Psych-sleep at the gum show

September 24, 2010

Andrew Hicks

I’ve been staying at my mom’s for five days now. She’s been a wonderful, selfless companion this entire week, and it’s been good to reconnect with her wisdom and humor on a daily basis. After she read the Misery sledgehammer post, my mom actually burst through the door with a sledgehammer, demanding to know if I’d been out of my room. That’s prop comedy! I didn’t even know there was a sledgehammer in the house. Don’t mess with mommy, man.

My grandma, her mom, used to make my mom call her every night at 5:30 to check in and tell her about her day. My mom takes a more laissez-faire approach to her adult son (me), and both of us could be better at staying in touch on the phone. It’s great not to feel like a smothered mama’s boy, but my mom is probably my greatest underutilized resource. Her opinions and advice are like gold to me. I need to go to the well more often.

This week is by far the most consecutive time I’ve spent with 12-week-old Silas. We’ve occupied the same perches since Monday – me on the bed, pillows propped up behind my back and under my cast leg, him in the car carrier atop Sarah’s old baby stroller. The 20/20-ness of hindsight* makes me wish we’d picked a more gender-neutral design for our baby travel set than the flowery pink of the Graco “Emilia” pattern, but the stroller serves its function nonetheless.

I have just enough mobility to reach for Silas, reach for a nearby diaper and wipes, reach for the hand sanitizer, then reach for the baby bottles with pre-measured distilled water so I can add the pre-portioned formula. We eat, burp, use the bathroom, sleep, and repeat.

Silas this week has turned into a big smiler, too. He’s becoming a master of the tight-lipped grin, the one-sided smirk and the full-on gum show of delight. He smiles at dad, he smiles at grandma, he even smiles at the goofy stuffed frog with the see-through bubble belly full of what look like mini-Chiclets.

Baby Silas is also a master of the fake-out nap, or as my wife Tiffany calls it, psych-sleep. He eats, I hold him, and eventually he gets fussy, which he always does when he’s tired. I put him down, rock the stroller back and forth, and his eyes shut in peaceful slumber. I rejoice, and I pull out my laptop and get ready to hunker down to some serious writing.

Ten minutes go by, I get about half a sentence in**, and Silas wakes back up. “Surprised, daddy? I was resting my eyes, ya gullible galoot! Your job’s not done by a mile! WAAAAAAAAHHHH!!!” He builds up to his big cry, actually. It’s more like whine, whine, silence.
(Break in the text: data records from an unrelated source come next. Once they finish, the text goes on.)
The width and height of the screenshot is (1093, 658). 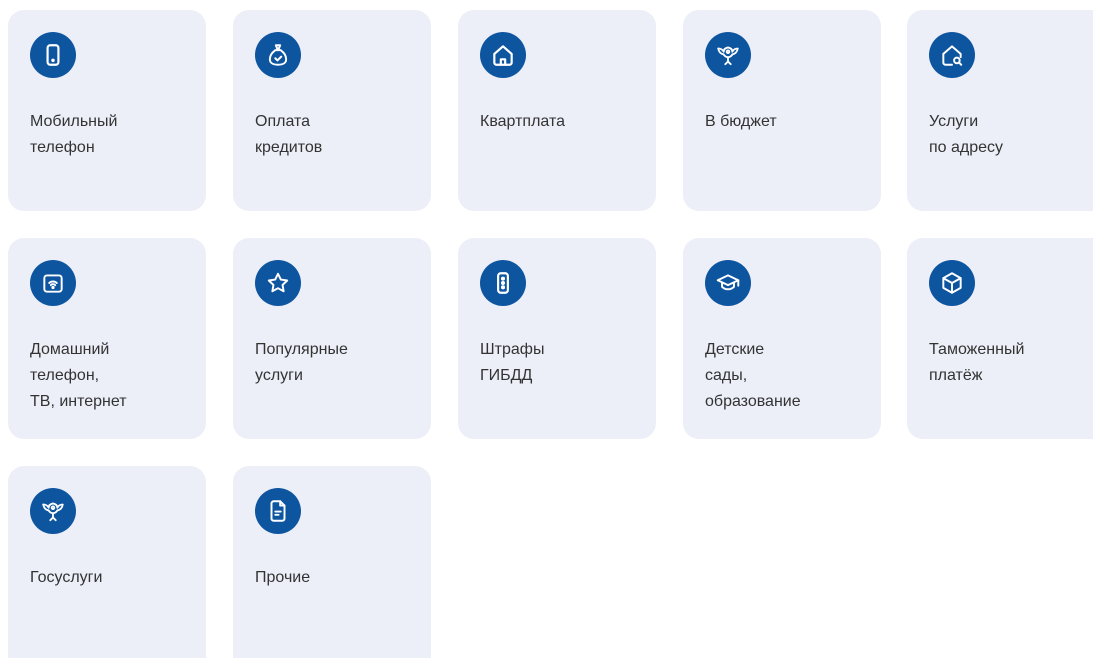 What do you see at coordinates (78, 376) in the screenshot?
I see `tile-label: Домашний телефон, ТВ, интернет` at bounding box center [78, 376].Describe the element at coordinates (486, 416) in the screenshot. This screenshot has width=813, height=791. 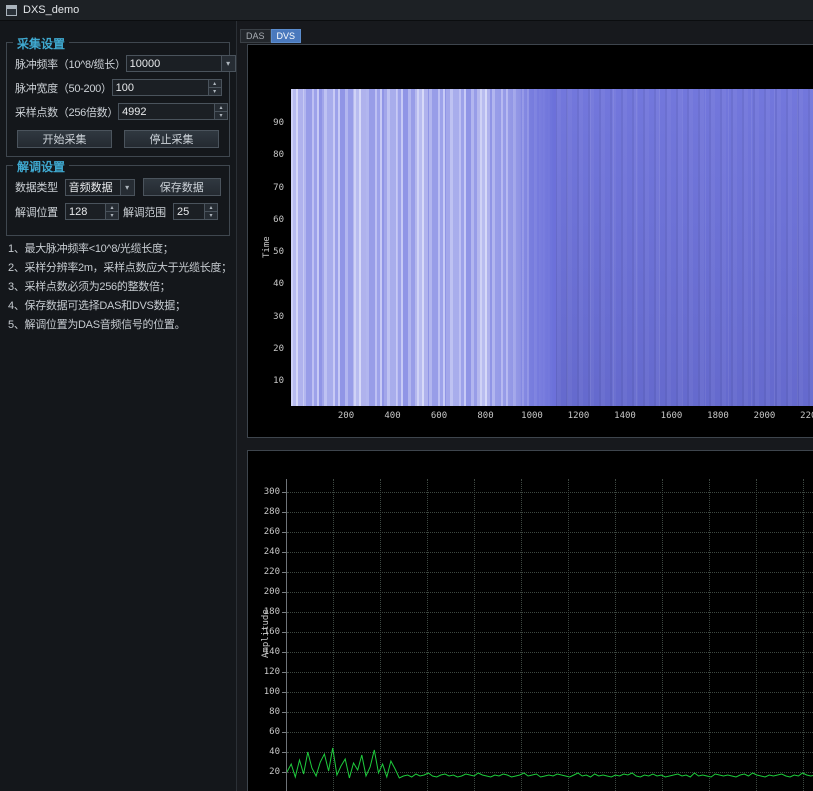
I see `x-tick-label: 800` at that location.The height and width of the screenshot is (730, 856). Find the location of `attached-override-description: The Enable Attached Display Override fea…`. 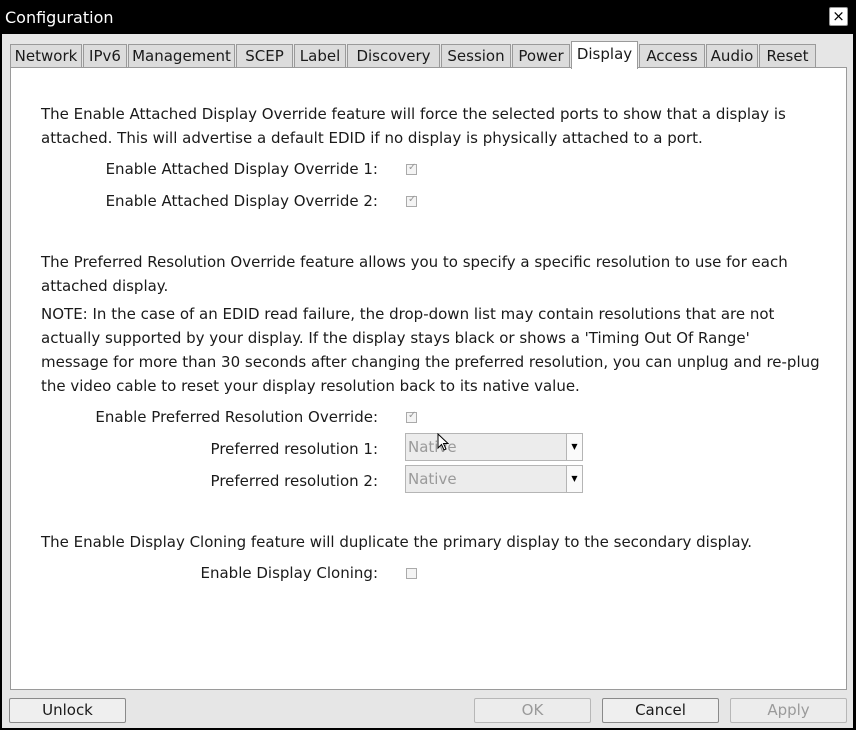

attached-override-description: The Enable Attached Display Override fea… is located at coordinates (414, 126).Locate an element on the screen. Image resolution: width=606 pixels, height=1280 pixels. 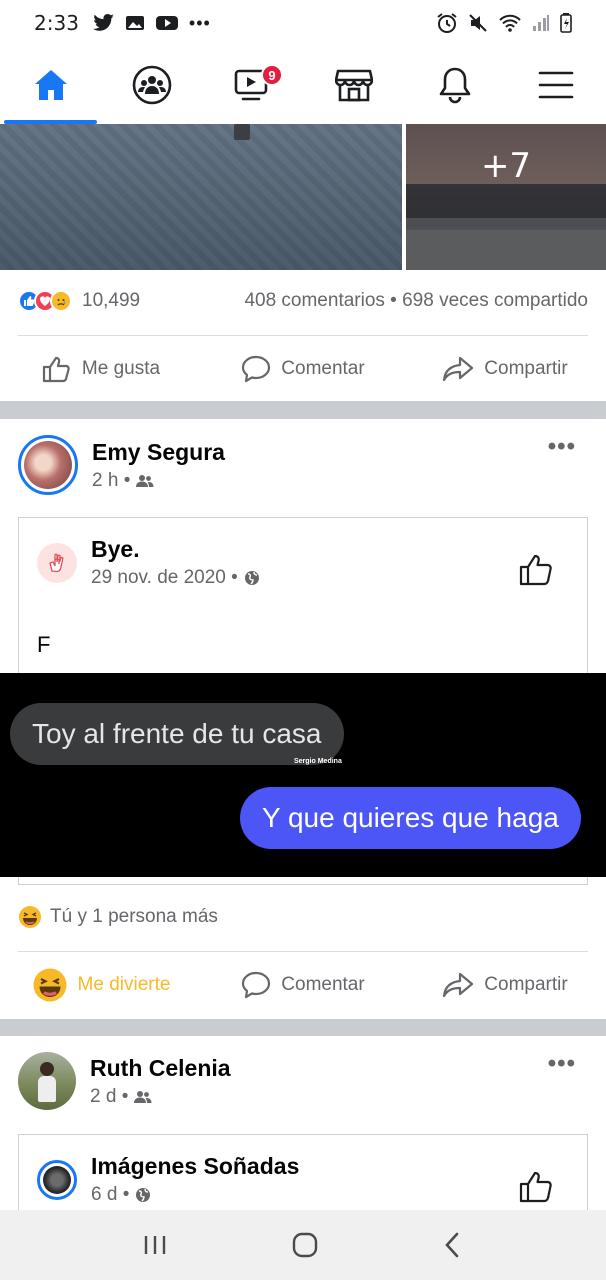
post-meta: 2 d • is located at coordinates (160, 1097).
Whine, whine, silence. Whine, whine, whine, WAAAAAAAAAAHHHH!!!

Taking care of a baby that weighs less than a United States Bowling Congress regulation ball*** is mostly busywork. So one thing I’ve been able to do this week is watch a whole lot of DVDs on my laptop. There’s no TV in the room, which means no sitcoms, no reality shows, no commercials and no complaints from me.

I’ve been raiding the archives of the county library, which so far has turned out to mean “mostly lower-profile movies from two years ago in the C+ to B+ range.” I haven’t seen one that’s truly brilliant or mediocre yet, just in between. Which is satisfying enough. If anyone’s interested, this is a list of what I’ve watched, from best to Still Pretty Good: Get Smart, Taking Woodstock, Outsourced, Extract, Baby Mama, Swing Vote, Charlie Bartlett. I could write a nice, entertaining paragraph on each, but that would make this post overlong and way off-topic. And Silas is going to wake up very soon, I’m sure of it.
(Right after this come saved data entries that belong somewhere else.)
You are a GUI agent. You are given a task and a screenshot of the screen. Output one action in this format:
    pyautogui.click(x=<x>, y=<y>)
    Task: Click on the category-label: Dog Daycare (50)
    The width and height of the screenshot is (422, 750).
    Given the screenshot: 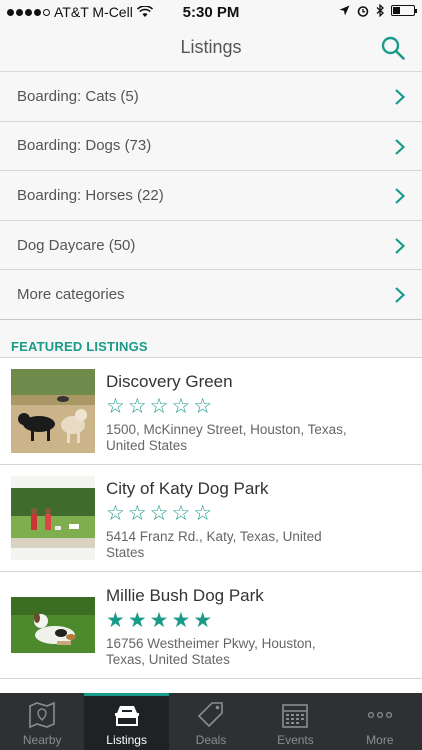 What is the action you would take?
    pyautogui.click(x=76, y=245)
    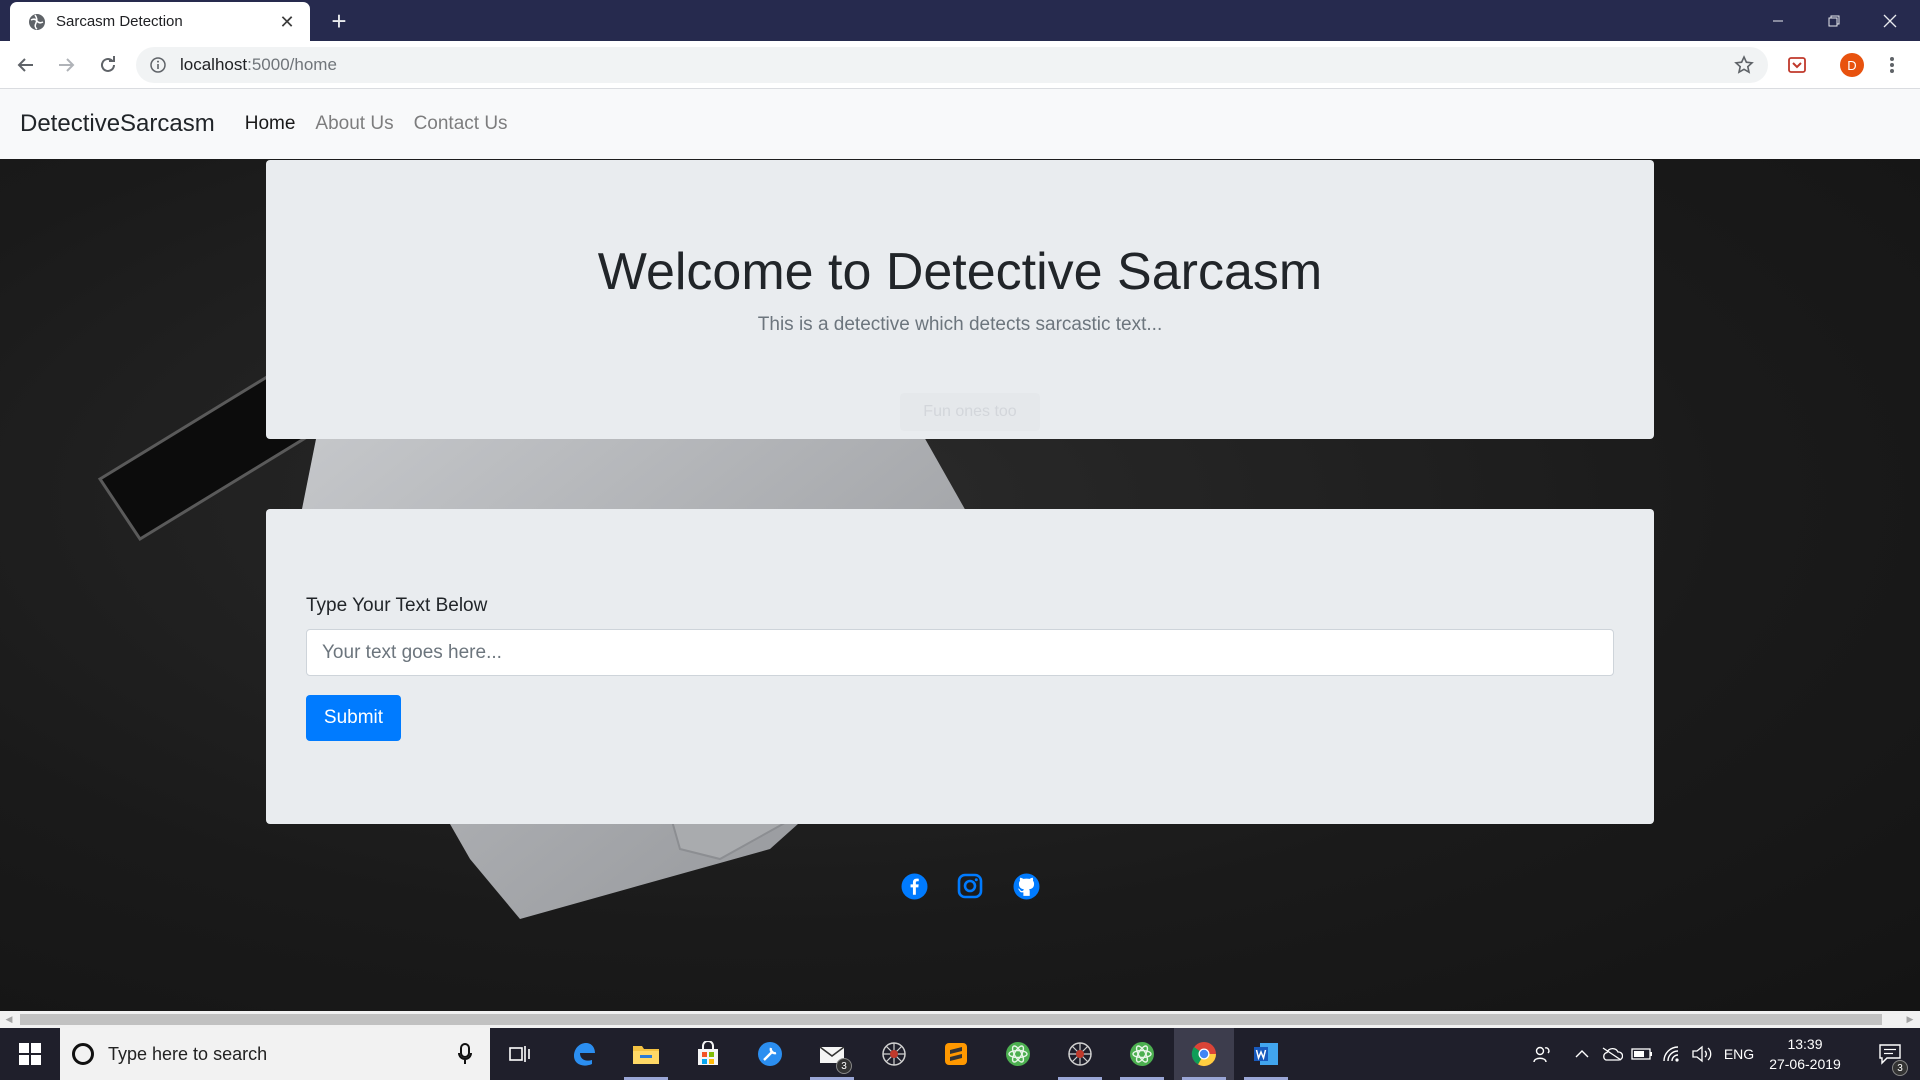 This screenshot has width=1920, height=1080. Describe the element at coordinates (1910, 1020) in the screenshot. I see `scroll-right-arrow-icon: ▶` at that location.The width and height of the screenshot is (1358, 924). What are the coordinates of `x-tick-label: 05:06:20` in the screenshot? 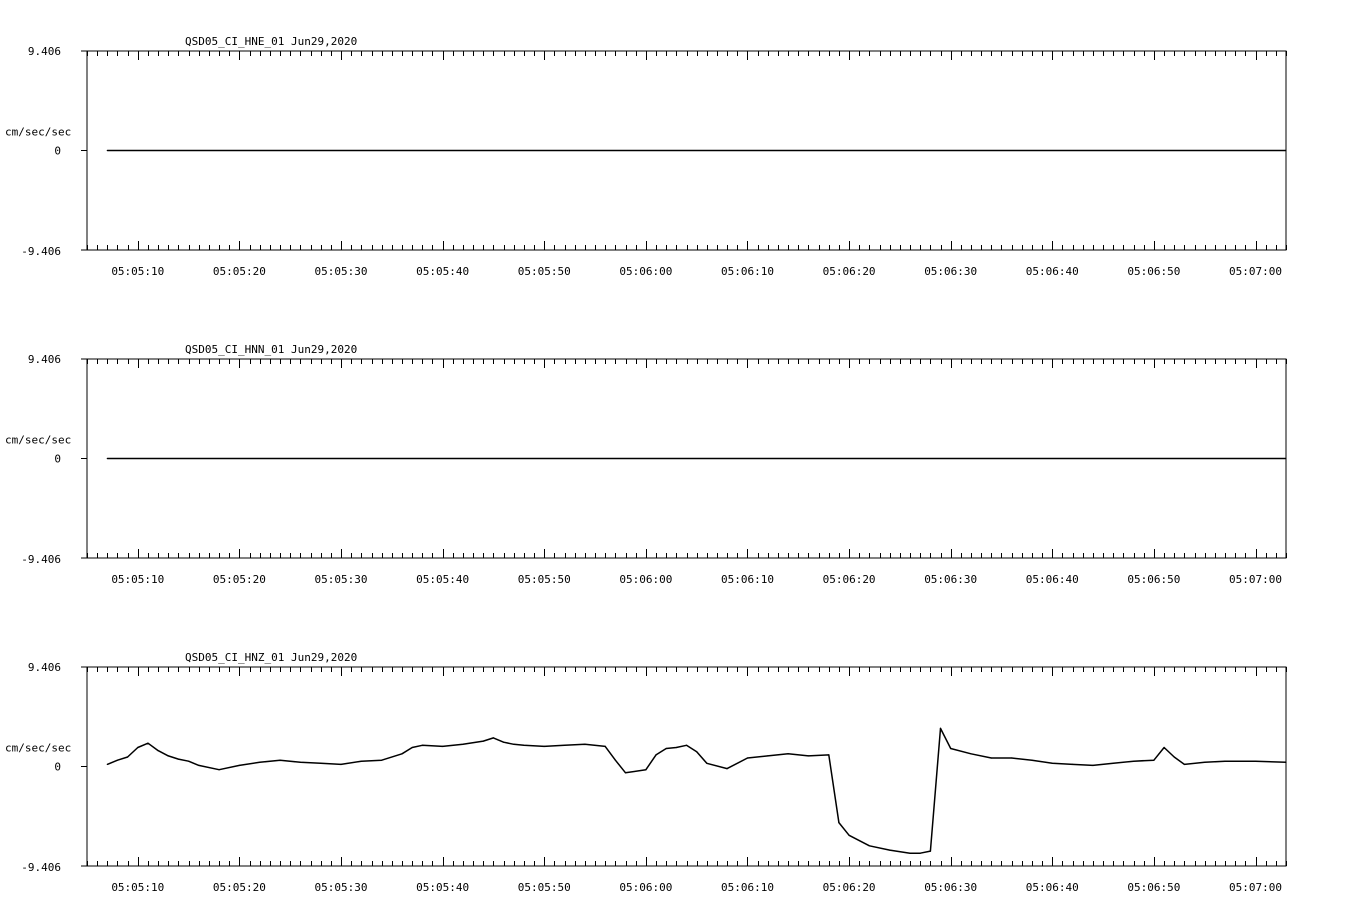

Before I sign off, this is my tenth post, which makes me a double-digit blogger. I really couldn’t have done it without my amazing family and the, what, like 20 of you that actually read this. Thanks to everyone who’s supporting me and offering feedback on this creative endeavor.

In celebration, it’s time to introduce the following feature to Dad’s Daytime Diary:

BABY PICTURE OF THE DAY

Silas, never too young to rock

* = Tiffany and I were pleasantly surprised to get pregnant together once. We were never expecting an encore. Apparently, that’s what happens when you don’t use any form of birth control. Tell your friends.

** = Yes, it takes me ten minutes to write a half-sentence. It’s a run-on sentence, okay?

*** = Use a baby to bowl a 300 game, and you will receive a USBC patch. And a lengthy prison term. And probably many well-deserved beatdowns.